(EXERCISE MATERIALS)

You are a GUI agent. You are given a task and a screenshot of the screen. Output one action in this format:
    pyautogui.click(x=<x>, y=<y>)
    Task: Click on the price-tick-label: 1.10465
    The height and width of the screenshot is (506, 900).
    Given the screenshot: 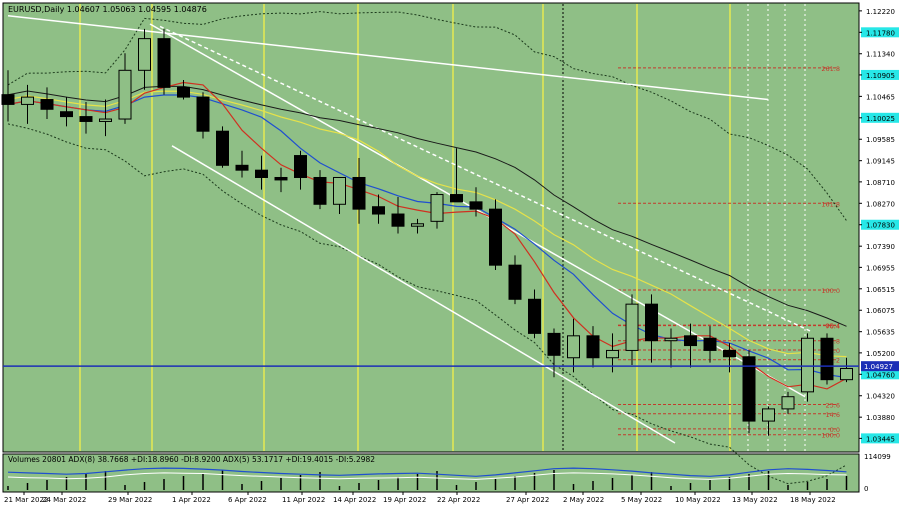 What is the action you would take?
    pyautogui.click(x=880, y=97)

(End EXERCISE MATERIALS)

> PROBLEM REQUIREMENTS
Could you recast the data, from its first line through the line containing "The height and", as a Markdown table with the columns "Row" and "Line", one numbered row per line and blank lines omitted?

> OUTPUT FOR THIS TASK
| Row | Line |
|---|---|
| 1 | You are a GUI agent. You are given a task and a screenshot of the screen. Output one action in this format: |
| 2 |     pyautogui.click(x=<x>, y=<y>) |
| 3 |     Task: Click on the price-tick-label: 1.10465 |
| 4 |     The height and width of the screenshot is (506, 900). |